There was a 600% increase in property services companies displaying ‘critical problems’ during the third quarter of the year compared ot the same time last year, according to Begbies Traynor.

In its Red Flag Alert Statistics report unveiled yesterday the business rescue, recovery and restructuring specialist said that the continuing economic turmoil and housing downturn had badly hit the property services sector.

It said that the increase in property services companies displaying ‘critical problems’ such as winding petitions and ‘significant’ problems, including court action and/or average, poor, very poor or insolvent or out dated accounts, had increased by 67% alone in the third quarter of this year compared to the second quarter.

The report also showed that more than seven times as many UK companies were experiencing major problems this year compared to last year. It said a total of 4,566 UK companies faced ‘critical’ problems during the third quarter of 2008 compared with only 791 reporting the same problems in the 2007 third quarter.

Additionally, the number of companies with ‘significant’ problems has nearly doubled from January to the end of September 2008, to 58,564.

It said that in both cases, the September figures for companies in trouble are at their highest this year with companies on the ‘critical problems’ list increasing from 736 in January to 1798 in September – a rise of nearly 250%.
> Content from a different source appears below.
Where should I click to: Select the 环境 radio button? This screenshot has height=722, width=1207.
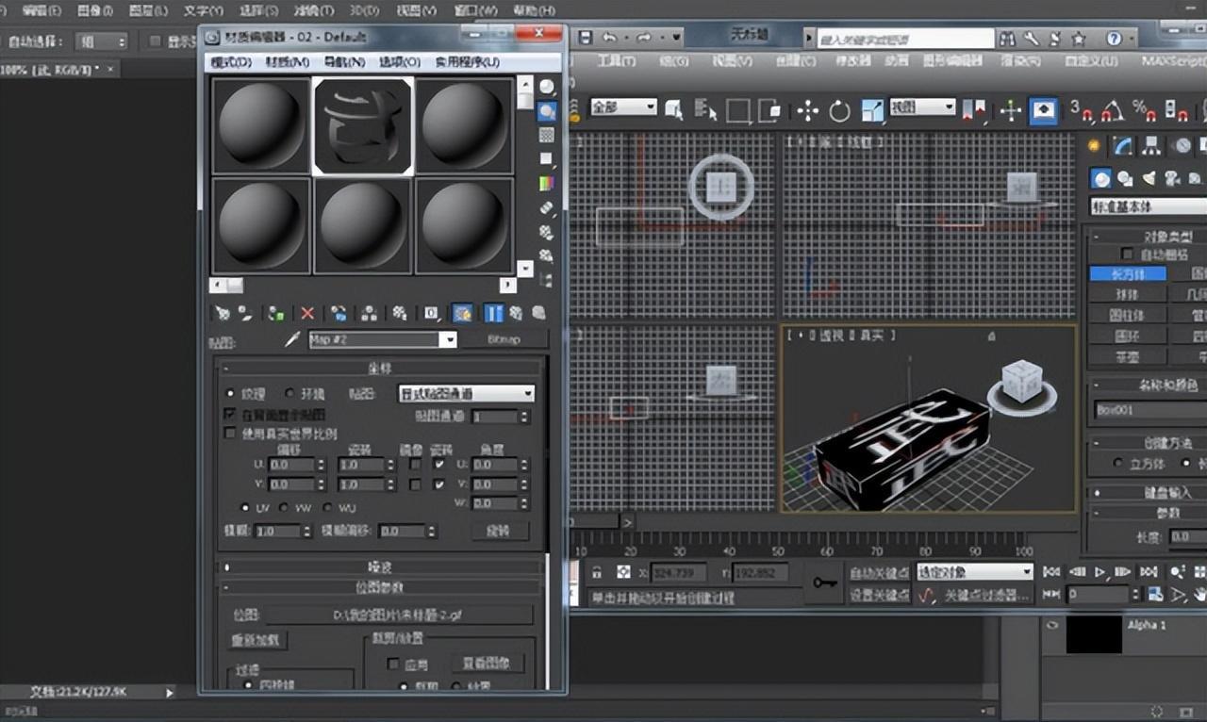tap(289, 393)
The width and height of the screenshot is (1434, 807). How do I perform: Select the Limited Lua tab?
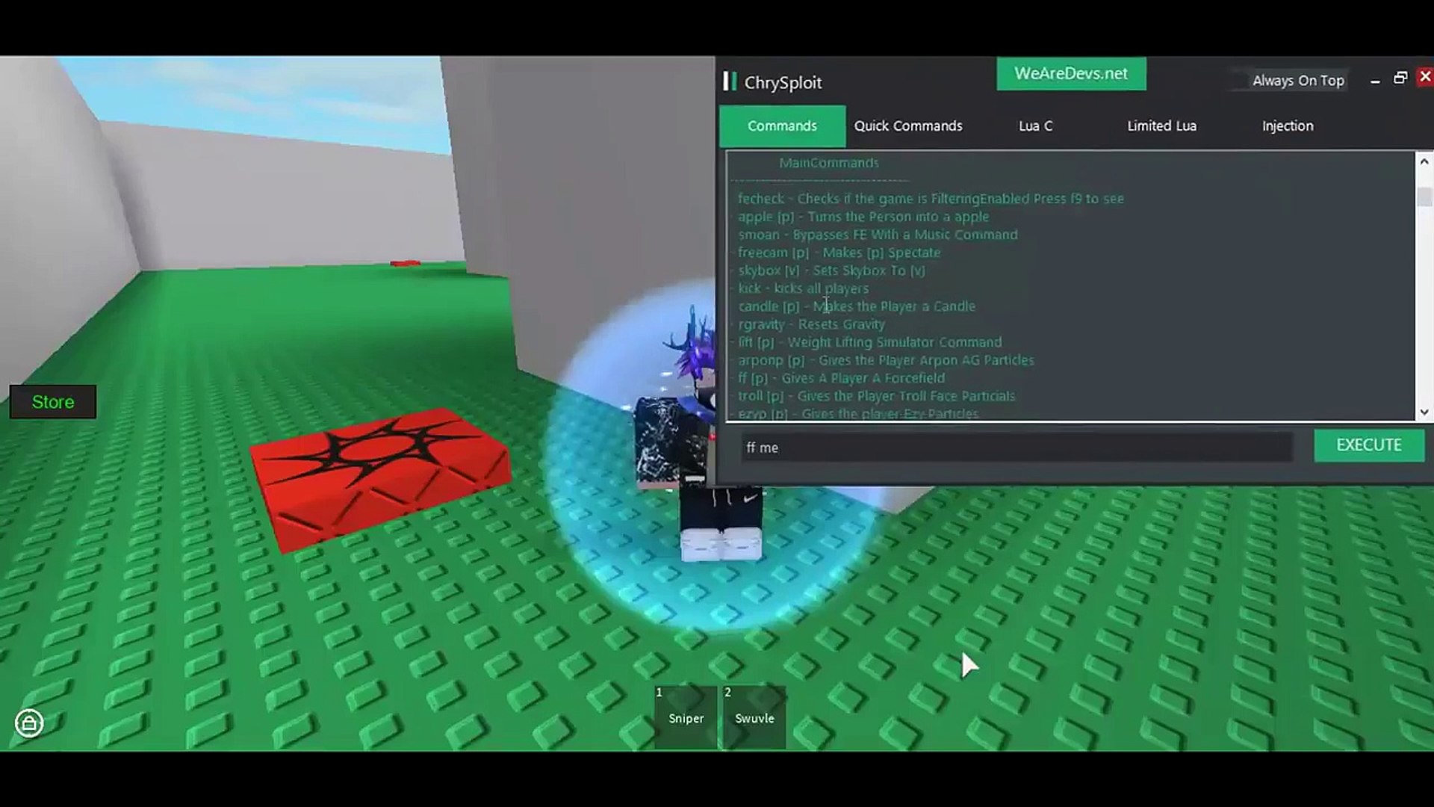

Nick Hood, partner at Begbies Traynor Group, said: ‘In the current climate, you’d expect the construction, property and retail sectors to suffer – and our research certainly corroborates that. However, the statistics also show the contagion has spread across many other industries.

'As further economic uncertainty lies ahead, we would encourage all businesses to protect themselves from the downturn by managing their exposure to risk, investing in customer retention strategies, controlling their costs and cash flows, and improving their internal business processes where possible.

‘While this may seem to be stating the obvious, we often find that businesses fail to focus on these basic principles early enough or, in some cases, at all. Today, more than ever, cash is vital, so cash generation and conservation should be top priorities.

‘In difficult times, it is important to keep onside all those who have an interest in the business continuing successfully, including banks, customers, creditors, employees and professional advisors. Businesses should keep everyone regularly informed rather than saving up bad news, which can cause panic and irrational action.’